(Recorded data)
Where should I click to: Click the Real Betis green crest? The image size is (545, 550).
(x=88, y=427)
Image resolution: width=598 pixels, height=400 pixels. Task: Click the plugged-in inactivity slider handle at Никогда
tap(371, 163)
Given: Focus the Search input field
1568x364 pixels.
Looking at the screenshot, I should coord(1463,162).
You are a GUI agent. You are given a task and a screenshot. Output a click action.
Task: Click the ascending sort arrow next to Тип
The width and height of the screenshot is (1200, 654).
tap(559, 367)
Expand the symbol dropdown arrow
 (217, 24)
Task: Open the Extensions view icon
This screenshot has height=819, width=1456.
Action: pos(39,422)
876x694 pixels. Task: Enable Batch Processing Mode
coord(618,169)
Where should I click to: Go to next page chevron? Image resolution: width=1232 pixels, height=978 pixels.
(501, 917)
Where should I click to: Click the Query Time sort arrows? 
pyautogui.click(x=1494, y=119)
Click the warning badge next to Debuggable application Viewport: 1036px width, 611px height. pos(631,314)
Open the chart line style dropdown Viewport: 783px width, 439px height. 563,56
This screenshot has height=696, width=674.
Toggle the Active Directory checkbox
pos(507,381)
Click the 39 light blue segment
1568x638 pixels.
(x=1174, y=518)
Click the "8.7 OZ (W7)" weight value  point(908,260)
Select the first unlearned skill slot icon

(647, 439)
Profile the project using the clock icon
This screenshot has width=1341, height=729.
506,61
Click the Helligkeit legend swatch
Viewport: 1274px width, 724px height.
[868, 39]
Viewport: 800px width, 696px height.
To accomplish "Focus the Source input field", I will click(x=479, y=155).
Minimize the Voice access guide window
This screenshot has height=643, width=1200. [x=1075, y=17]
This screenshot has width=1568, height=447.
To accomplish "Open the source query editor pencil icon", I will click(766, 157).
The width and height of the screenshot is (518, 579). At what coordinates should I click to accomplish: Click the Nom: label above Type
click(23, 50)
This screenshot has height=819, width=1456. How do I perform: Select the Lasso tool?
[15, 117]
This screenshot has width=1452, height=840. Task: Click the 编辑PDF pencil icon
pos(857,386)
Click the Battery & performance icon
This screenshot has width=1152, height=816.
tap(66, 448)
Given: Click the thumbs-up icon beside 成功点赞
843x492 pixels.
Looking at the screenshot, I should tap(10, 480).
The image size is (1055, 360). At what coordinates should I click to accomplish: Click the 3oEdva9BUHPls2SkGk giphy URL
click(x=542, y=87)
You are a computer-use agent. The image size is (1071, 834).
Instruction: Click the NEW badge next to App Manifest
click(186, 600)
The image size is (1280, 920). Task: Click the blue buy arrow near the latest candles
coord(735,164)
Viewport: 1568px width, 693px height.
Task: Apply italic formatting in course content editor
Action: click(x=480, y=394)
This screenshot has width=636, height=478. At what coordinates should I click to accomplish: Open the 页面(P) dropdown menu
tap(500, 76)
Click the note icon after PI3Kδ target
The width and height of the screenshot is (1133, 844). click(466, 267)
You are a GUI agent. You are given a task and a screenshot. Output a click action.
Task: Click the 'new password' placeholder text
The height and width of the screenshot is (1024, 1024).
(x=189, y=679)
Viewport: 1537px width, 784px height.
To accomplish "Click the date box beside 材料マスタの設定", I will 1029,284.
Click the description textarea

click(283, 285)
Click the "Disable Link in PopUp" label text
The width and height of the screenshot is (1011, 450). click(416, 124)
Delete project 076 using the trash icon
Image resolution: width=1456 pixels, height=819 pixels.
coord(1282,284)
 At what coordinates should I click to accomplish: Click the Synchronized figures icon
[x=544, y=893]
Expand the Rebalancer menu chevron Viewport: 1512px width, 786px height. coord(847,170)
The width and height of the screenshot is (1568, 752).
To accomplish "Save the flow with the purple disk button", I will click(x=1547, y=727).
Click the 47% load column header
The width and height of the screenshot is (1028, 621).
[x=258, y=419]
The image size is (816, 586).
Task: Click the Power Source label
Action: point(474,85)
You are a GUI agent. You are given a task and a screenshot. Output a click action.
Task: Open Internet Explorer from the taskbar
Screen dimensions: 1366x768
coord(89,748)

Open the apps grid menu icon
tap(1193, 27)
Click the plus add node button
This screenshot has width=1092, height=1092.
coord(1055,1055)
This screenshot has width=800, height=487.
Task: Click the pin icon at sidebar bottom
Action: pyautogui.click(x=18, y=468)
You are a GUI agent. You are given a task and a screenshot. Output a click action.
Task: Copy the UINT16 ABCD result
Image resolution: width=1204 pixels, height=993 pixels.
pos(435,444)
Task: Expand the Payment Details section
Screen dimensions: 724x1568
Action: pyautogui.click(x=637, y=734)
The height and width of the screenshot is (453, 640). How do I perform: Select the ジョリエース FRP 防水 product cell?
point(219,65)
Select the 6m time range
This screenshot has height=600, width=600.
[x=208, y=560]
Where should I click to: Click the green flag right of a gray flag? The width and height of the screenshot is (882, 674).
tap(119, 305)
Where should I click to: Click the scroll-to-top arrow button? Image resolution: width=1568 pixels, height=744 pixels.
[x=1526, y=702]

_Task requirements:_
Update the lines starting at the one containing "Given: Click the thumbs-up icon beside 成功点赞" and ending at the one containing "click(x=542, y=87)" by changing "thumbs-up icon" to "like button" and leaving everything else as it is. Write out only those lines.

_Response to the exercise:_
Given: Click the like button beside 成功点赞
843x492 pixels.
Looking at the screenshot, I should tap(10, 480).
The image size is (1055, 360). At what coordinates should I click to accomplish: Click the 3oEdva9BUHPls2SkGk giphy URL
click(x=542, y=87)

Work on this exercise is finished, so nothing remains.